Scientific research is, however, typically more complex than accounted for by the approach outlined in Ioannidis' essay, where single tests are used to evaluate single hypotheses. Research programs involve larger sets of hypotheses that are evaluated by different tests and complementary technical approaches. In many research fields, evidence from several tests and experiments has to be combined in order to reach a conclusion about a hypothesis. In such situations, it is often advantageous to evaluate hypotheses in a step-by-step manner, choosing each test based on previous findings. Such sequential testing is typically more cost-efficient than parallel testing, because previous knowledge often allows one to design experiments in a more informative way.
Sequential testing gives rise to temporal dynamics in the reliability of research. These dynamics are additionally affected by the fact that in scientific research, not all results are published or receive equal attention.
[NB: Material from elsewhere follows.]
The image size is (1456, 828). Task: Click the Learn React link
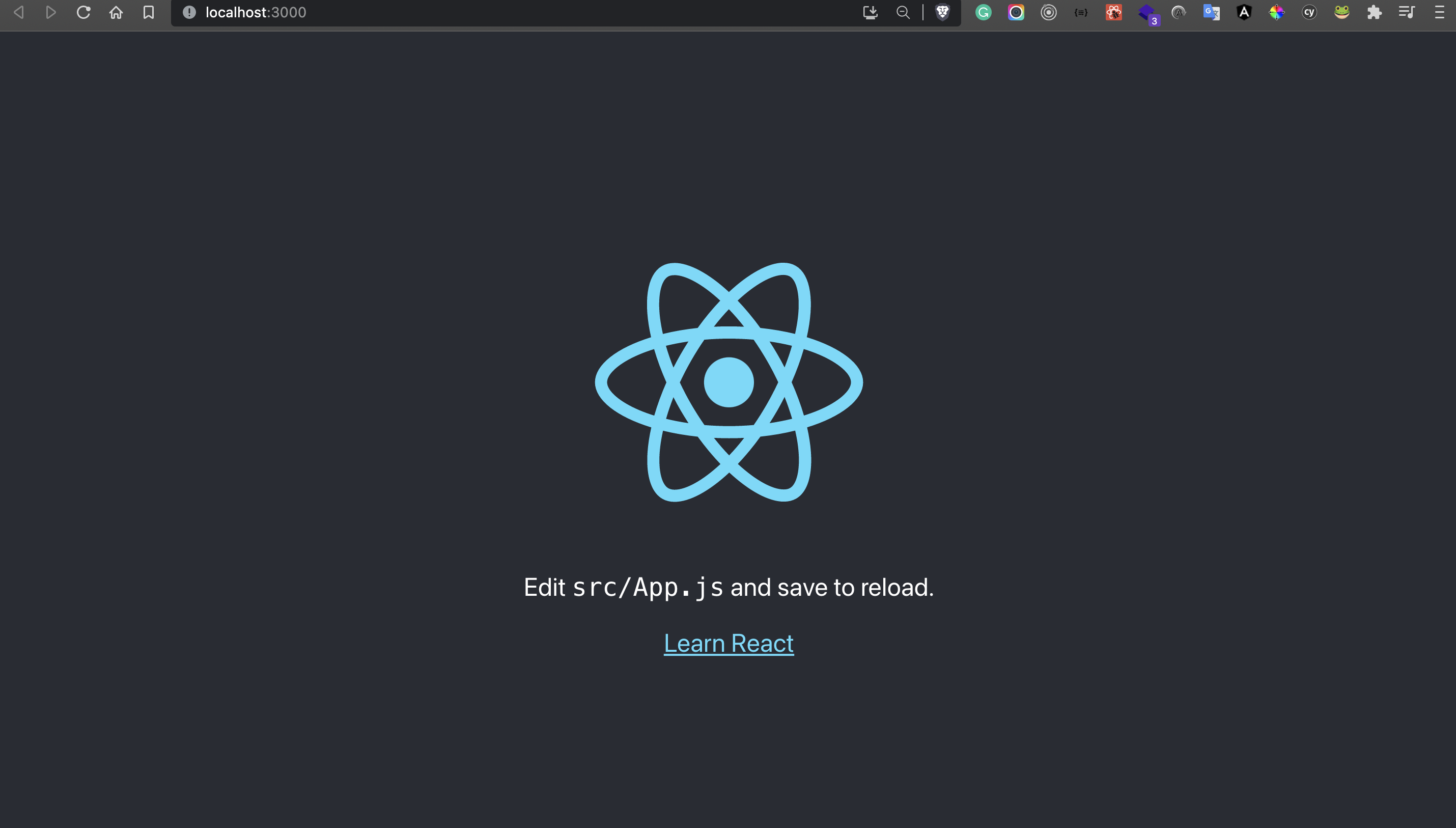pyautogui.click(x=728, y=643)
Competition for limited space in scientific journals implies that some findings are not published at all, or are published in journals with low visibility. Especially those studies that do not achieve formal statistical significance are less likely to be published because they are perceived as less valuable 
. For studying the reliability of published findings in such scenarios, the methods outlined in Ioannidis' essay must be extended. In this study we use computer simulations and experimental approaches to analyze the impact of statistical errors on research programs that include sequential testing. We investigate simple scenarios of sequential testing as well as scenarios where not all results can be published and used for subsequent rounds of testing. To study reliability of research in these scenarios, we use simple research tasks that can be investigated with computer simulations as well as experimental settings.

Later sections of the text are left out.